▼

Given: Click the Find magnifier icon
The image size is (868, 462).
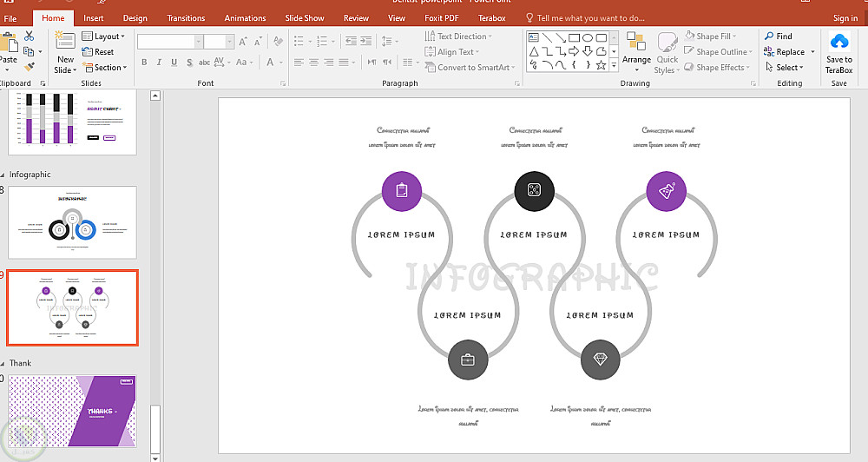Looking at the screenshot, I should click(769, 36).
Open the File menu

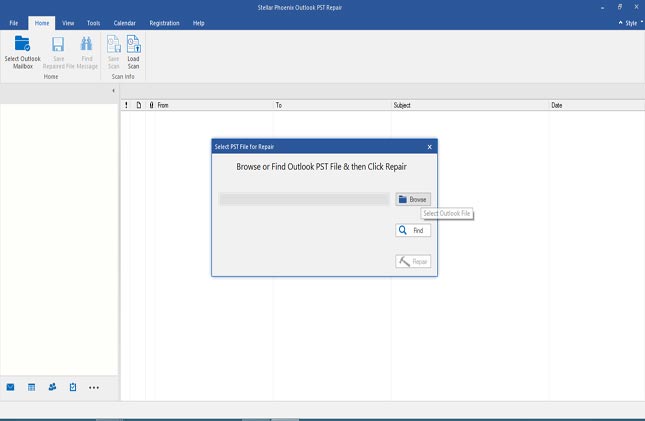(x=14, y=22)
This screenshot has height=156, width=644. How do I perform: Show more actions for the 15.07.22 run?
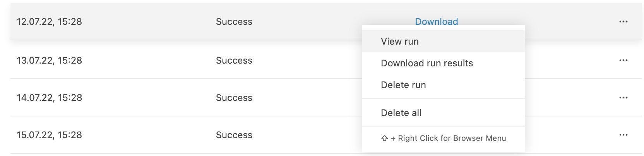[x=623, y=135]

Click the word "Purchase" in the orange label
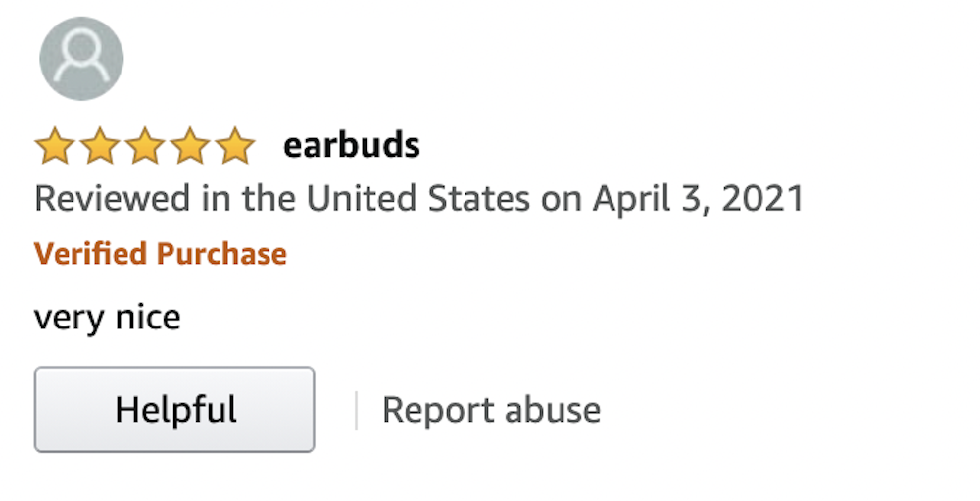click(221, 254)
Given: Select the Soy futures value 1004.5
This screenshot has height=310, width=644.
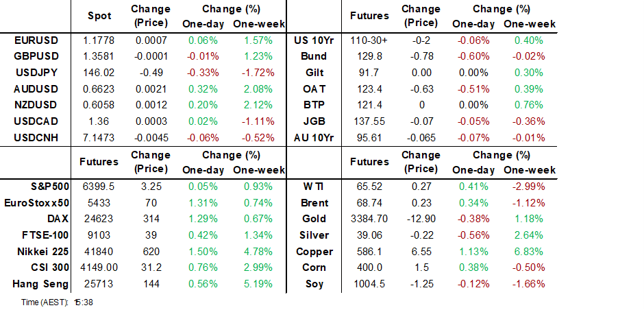Looking at the screenshot, I should pos(369,283).
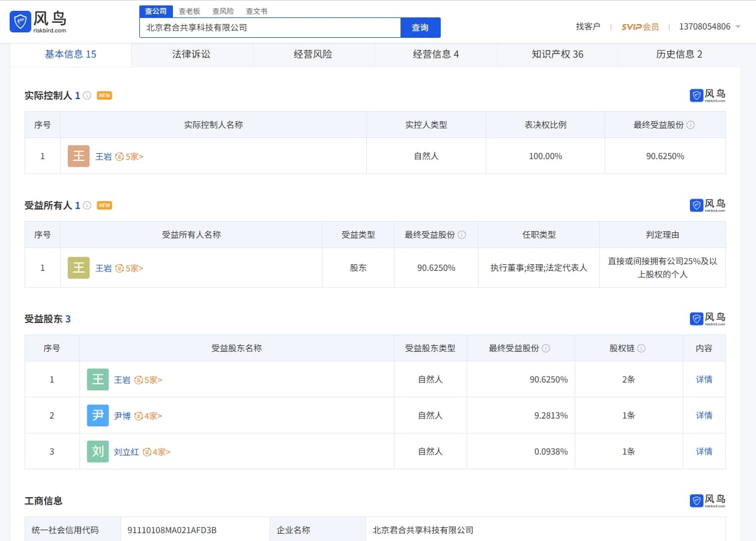
Task: Expand the account dropdown next to 13708054806
Action: coord(738,26)
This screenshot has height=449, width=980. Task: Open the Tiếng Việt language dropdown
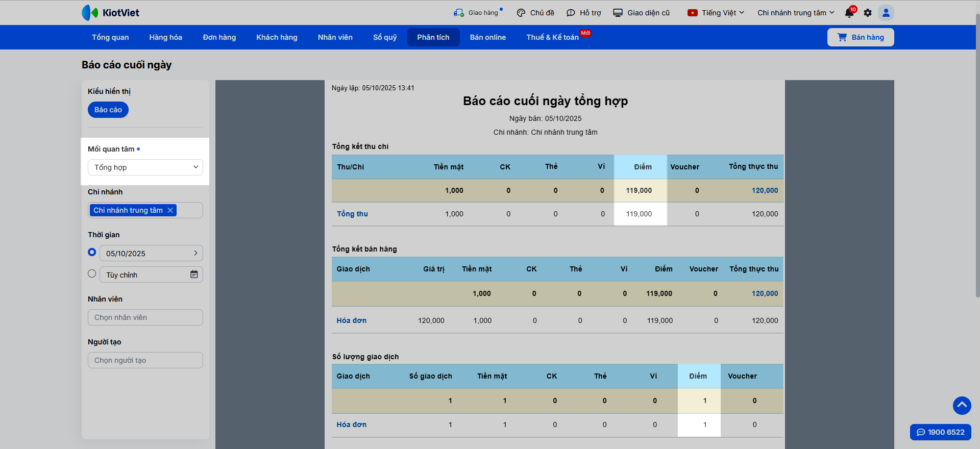tap(716, 13)
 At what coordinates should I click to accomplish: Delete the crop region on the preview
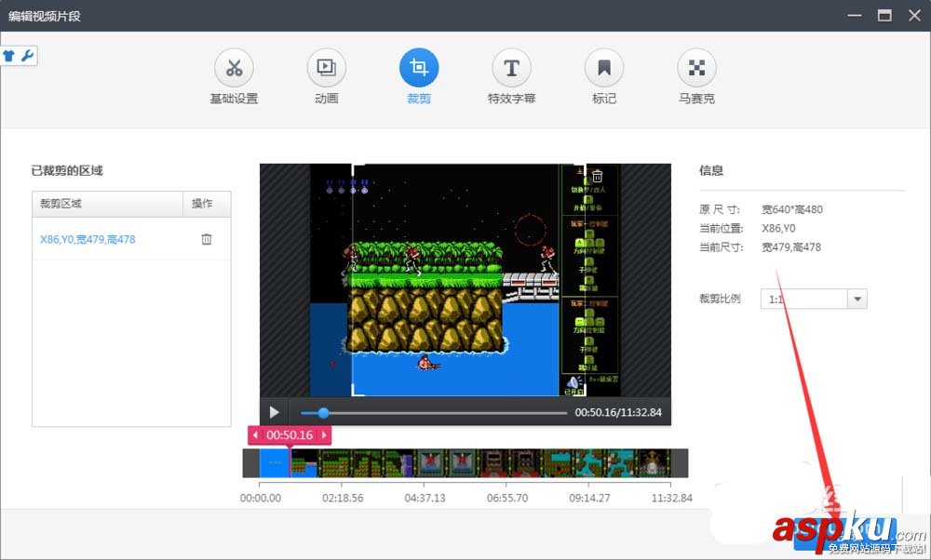coord(597,175)
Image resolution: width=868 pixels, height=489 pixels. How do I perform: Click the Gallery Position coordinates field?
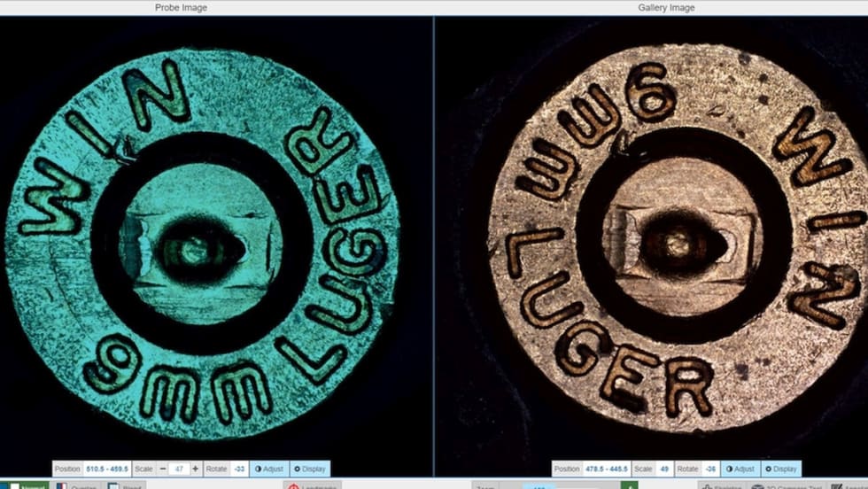(x=606, y=469)
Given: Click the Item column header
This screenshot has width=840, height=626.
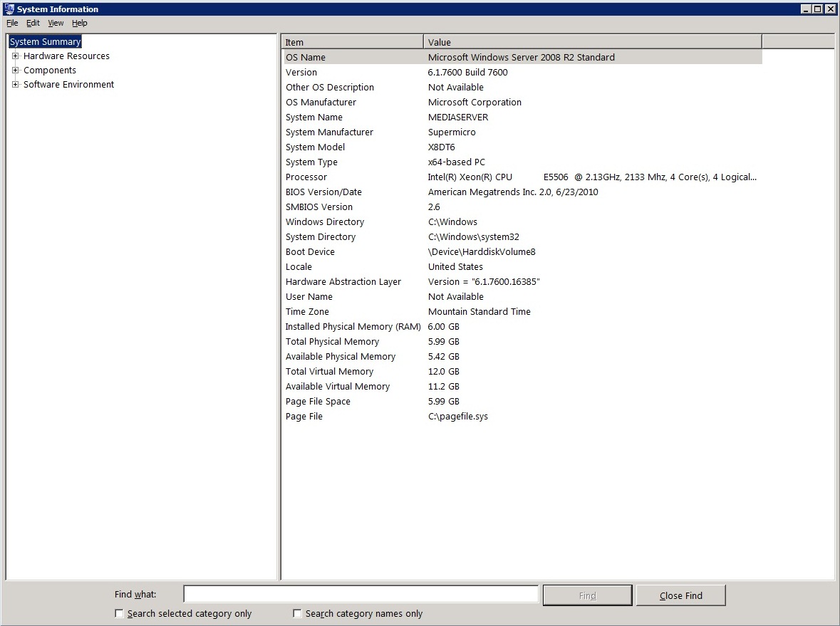Looking at the screenshot, I should [x=352, y=41].
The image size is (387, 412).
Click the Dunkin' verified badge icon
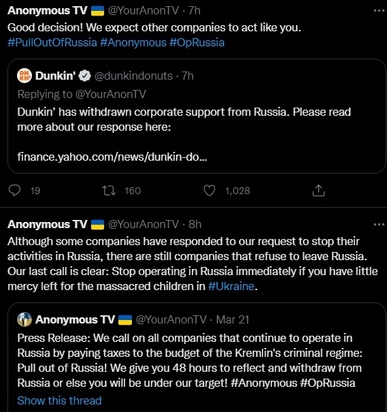[x=85, y=76]
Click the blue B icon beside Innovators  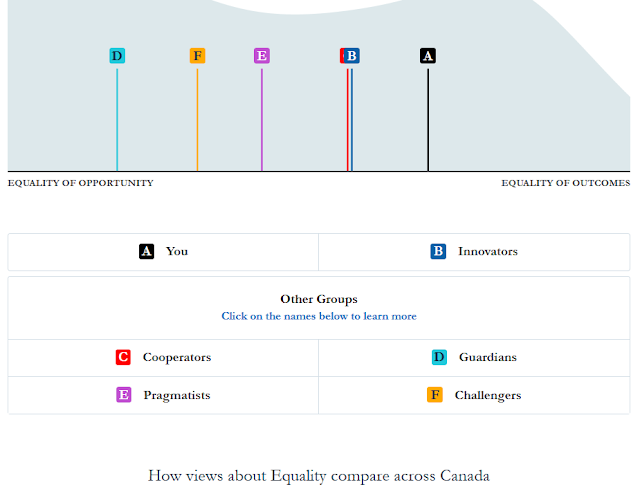(438, 251)
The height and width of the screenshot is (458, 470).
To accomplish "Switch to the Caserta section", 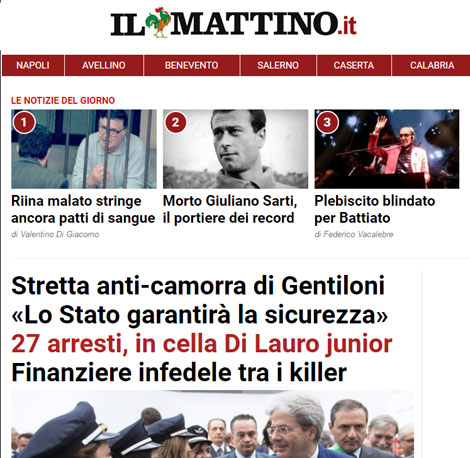I will tap(354, 65).

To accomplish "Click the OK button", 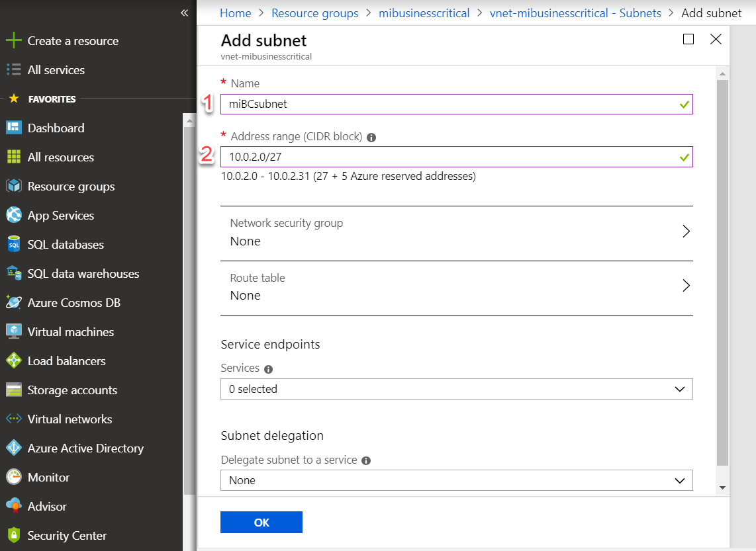I will (x=261, y=523).
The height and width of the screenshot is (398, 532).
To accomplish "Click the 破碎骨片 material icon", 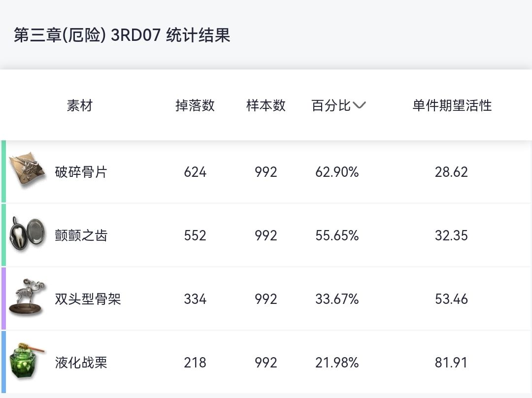I will (28, 170).
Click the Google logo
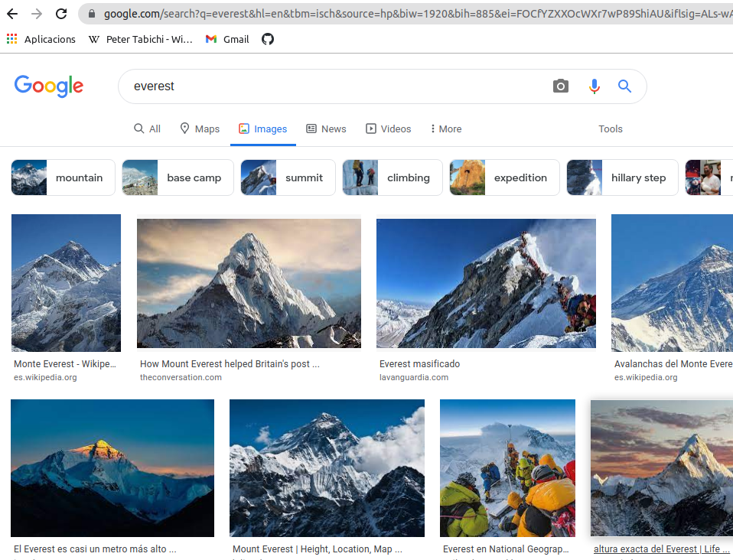This screenshot has width=733, height=560. click(x=49, y=86)
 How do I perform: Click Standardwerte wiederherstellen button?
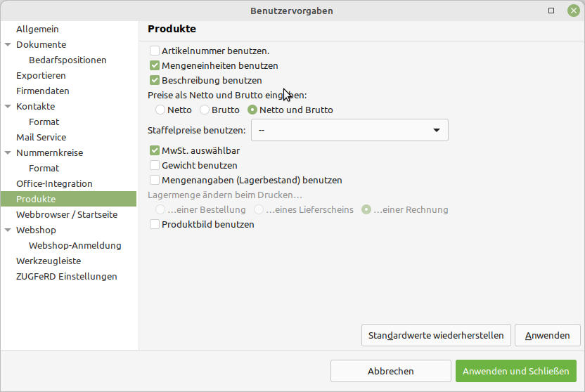point(436,335)
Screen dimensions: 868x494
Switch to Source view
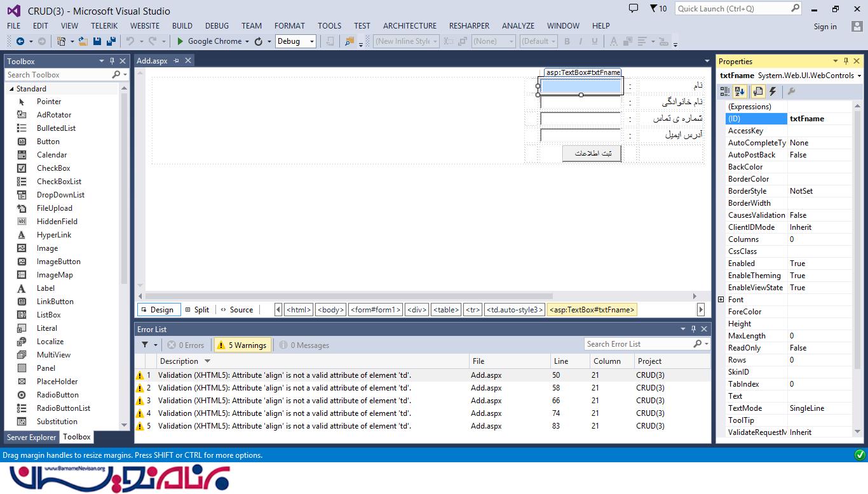(x=236, y=310)
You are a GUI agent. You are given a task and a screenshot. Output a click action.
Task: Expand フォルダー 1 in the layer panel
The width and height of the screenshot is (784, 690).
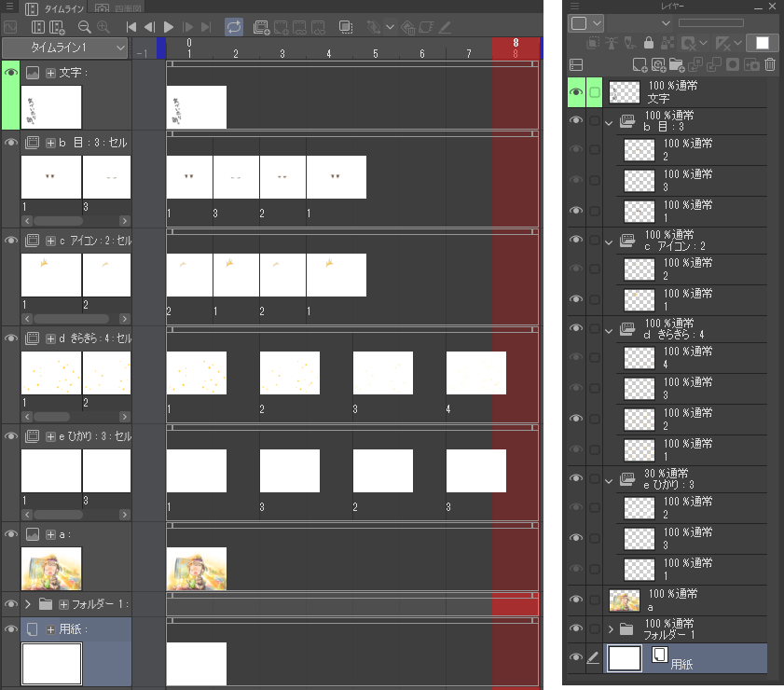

▲

▶ Work instruction
Print the part of the listing above that opens with the line containing "Open the File menu" and closes with the line containing "Given: Select the Soy futures value 1004.5". Copy it exactly, both ends included, and omit the pictures.

▶ Result of this task
Open the File menu

(x=14, y=22)
This screenshot has height=156, width=644. How do I perform: Show more actions for the 15.07.22 run?
[x=623, y=135]

Click the word "Purchase" in the orange label
click(221, 254)
Given: Select the Soy futures value 1004.5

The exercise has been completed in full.